Die Inhaltsstoffe im Kakao schützen das Herz, stärken das Hirn und die Psyche, beugen Arthritis vor. Jetzt hat eine Forscherin herausgefunden, dass Schokolade auch noch schlank macht. Eine Amerikanerin, die zugibt, täglich Schokolade zu essen? Die kann man sich gut vorstellen. Groß, dick, ungesund wird sie sein. Doch Beatrice Golomb ist alles andere als das. Sie sieht völlig normal aus, normale Figur, normale Frisur, normales Lachen. Die Forscherin von der University of California aber sagt tatsächlich „Schokolade ist mein Lieblingsgemüse“. In der verteufelten Süßigkeit stecke so viel Gutes, dass man am besten jeden Tag ein paar Stückchen davon essen sollte.

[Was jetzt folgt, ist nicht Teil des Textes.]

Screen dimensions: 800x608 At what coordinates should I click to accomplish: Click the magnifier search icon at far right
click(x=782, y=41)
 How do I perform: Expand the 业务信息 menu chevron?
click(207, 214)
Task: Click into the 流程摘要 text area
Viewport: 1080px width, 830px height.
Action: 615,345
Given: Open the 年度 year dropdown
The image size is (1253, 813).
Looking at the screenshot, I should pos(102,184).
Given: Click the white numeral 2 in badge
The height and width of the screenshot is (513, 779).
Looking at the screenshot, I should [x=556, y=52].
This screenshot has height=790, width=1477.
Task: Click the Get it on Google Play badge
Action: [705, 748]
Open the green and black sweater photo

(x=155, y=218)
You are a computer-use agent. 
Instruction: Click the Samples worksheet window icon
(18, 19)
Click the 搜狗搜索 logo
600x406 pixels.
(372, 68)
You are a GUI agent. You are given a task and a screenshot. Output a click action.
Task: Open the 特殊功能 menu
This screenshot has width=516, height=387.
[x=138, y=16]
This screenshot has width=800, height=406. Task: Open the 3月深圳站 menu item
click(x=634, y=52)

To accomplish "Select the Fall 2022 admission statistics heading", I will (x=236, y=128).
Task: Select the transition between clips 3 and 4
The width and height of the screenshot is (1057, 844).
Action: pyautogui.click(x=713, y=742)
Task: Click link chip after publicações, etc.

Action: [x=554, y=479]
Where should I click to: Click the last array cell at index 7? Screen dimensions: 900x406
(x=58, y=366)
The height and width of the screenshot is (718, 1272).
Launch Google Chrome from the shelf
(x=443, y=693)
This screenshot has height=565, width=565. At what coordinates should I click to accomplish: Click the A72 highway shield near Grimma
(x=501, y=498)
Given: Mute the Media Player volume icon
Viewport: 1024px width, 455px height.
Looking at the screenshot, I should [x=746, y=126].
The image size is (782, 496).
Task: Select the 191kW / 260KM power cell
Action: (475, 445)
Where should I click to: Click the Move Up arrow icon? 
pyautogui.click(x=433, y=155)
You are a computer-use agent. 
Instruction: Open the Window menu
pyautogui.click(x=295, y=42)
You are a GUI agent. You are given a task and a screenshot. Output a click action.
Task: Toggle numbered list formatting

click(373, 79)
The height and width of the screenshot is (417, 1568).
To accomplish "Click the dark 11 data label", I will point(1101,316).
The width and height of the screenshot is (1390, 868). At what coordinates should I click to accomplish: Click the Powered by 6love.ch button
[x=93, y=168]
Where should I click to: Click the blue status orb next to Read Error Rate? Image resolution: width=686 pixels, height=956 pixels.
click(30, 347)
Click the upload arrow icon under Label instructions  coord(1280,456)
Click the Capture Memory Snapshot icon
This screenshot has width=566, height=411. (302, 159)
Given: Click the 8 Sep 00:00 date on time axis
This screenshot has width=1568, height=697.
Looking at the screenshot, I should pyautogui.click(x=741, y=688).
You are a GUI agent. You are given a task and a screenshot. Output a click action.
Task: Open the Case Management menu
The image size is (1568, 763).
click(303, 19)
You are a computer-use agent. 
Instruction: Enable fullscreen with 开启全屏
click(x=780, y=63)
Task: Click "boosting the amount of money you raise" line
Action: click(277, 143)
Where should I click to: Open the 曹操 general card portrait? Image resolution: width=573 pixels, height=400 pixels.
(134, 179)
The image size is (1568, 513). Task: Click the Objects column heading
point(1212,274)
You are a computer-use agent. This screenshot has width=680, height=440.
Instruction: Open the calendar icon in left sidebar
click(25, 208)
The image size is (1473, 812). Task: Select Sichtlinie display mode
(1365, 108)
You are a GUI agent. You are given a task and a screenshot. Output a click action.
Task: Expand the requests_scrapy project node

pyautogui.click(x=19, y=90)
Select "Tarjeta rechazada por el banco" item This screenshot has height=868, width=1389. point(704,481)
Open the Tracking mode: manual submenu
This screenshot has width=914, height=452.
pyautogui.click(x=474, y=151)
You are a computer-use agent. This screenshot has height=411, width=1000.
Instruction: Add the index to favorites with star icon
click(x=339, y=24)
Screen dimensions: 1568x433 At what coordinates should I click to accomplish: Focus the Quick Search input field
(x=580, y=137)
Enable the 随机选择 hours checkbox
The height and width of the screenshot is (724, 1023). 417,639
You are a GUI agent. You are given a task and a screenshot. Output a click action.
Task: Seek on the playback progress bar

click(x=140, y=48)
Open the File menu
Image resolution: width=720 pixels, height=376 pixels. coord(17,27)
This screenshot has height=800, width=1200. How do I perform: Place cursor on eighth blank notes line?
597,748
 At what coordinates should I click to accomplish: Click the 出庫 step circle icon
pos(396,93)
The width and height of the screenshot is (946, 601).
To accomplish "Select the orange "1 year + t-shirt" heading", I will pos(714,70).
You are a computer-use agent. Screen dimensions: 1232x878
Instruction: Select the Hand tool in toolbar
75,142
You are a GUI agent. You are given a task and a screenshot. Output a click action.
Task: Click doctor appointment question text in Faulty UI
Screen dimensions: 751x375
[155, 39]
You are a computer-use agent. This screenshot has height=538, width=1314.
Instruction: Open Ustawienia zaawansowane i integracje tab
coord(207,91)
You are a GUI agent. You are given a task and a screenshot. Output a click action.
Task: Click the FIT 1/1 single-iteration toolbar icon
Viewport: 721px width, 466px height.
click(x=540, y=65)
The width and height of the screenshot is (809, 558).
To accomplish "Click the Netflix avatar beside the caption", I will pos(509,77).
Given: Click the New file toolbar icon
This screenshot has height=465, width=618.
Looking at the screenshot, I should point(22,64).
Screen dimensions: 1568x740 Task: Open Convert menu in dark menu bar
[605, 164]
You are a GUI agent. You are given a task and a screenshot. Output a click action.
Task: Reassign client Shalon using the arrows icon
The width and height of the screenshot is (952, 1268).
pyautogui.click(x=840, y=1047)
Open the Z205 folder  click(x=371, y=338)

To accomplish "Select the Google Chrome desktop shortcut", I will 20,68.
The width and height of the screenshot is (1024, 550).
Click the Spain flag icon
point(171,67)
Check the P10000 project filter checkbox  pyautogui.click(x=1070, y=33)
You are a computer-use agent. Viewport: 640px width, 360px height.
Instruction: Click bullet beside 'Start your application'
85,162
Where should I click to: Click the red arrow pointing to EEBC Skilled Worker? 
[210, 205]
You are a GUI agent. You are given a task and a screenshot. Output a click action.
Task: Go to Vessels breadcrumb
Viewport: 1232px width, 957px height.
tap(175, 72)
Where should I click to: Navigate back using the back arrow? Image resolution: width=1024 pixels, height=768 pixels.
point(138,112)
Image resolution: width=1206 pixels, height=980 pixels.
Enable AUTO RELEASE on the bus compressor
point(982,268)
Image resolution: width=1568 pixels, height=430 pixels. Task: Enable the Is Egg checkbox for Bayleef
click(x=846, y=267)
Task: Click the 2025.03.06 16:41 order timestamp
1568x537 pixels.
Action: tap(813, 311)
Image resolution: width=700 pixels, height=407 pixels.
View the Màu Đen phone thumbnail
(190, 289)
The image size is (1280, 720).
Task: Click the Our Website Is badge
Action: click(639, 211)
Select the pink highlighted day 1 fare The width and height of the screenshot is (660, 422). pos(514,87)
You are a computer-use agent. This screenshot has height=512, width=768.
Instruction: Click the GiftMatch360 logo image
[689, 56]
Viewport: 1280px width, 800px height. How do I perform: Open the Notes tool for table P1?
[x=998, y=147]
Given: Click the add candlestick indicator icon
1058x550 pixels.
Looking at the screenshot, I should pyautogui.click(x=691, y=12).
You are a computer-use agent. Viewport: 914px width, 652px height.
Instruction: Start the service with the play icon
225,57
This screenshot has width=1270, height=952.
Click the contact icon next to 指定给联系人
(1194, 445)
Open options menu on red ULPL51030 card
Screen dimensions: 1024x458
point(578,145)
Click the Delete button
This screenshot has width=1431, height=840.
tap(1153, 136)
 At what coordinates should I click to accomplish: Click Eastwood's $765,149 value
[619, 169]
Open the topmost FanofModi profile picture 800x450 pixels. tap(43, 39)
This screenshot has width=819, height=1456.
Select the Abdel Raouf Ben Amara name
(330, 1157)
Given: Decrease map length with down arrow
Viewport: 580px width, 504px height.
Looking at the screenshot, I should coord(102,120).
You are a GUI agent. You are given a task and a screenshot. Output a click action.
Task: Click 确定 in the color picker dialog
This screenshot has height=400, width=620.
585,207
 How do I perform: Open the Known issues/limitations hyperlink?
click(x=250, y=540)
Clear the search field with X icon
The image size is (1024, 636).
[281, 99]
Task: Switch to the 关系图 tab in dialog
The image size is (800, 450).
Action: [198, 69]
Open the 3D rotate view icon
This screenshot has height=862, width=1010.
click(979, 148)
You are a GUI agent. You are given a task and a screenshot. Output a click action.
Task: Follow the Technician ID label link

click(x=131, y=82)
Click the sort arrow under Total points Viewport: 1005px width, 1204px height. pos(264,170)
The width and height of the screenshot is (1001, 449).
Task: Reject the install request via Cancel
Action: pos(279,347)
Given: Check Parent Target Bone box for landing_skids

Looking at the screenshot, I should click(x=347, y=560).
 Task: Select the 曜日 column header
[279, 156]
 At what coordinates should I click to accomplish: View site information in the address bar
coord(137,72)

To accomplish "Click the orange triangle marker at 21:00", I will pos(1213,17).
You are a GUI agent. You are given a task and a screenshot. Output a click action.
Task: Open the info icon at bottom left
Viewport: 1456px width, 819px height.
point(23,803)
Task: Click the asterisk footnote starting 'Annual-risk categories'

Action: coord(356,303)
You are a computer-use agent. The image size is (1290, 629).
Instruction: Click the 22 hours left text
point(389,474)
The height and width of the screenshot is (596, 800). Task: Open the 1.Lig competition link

Wenn Golomb das sagt, glaubt man ihr. Schließlich hat sie Belege. Sie hat mit ihrem Team etwa 1000 US-Amerikaner auf ihre Ernährungsweise und Gesundheit untersucht. Und entgegen allen Erwartungen zeigte sich, dass Schokoladenliebhaber schlanker sind als Menschen, die den zarten Schmelz verachten.

In den vergangenen Jahrzehnten sind Hunderte Studien zu den Gesundeffekten von Schokolade und Kakao erschienen. Viele geben einen detaillierten Einblick, welche Inhaltsstoffe in welcher Sorte enthalten sind und ob sie gut für den Körper sind. Die Hinweise verdichten sich, dass Herz, Gefäße, Gedächtnis und Psyche durch Kakao gestärkt werden. Es gibt sogar erste Ansätze, mit denen sich die potenziellen Gesundstoffe in den Kakaobohnen konzentrieren lassen. Aber kann die süße Sünde Gemüse tatsächlich Konkurrenz machen? Beatrice Golomb, die Wissenschaftlerin aus Kalifornien, will ihr Motto bei aller Ernsthaftigkeit zwar nicht als „Freifahrtschein für den kiloweisen Verzehr von Schokolade“ verstanden wissen. Aber die regelmäßigen Schoko-Esser sind nicht dick. Im Gegenteil: Sie sind sogar um zwei bis drei Kilogramm leichter als Schoko-Verweigerer. Dabei werden in den USA fast nur Vollmilchriegel verzehrt – und nicht die kalorienärmeren Bitterschokoladen.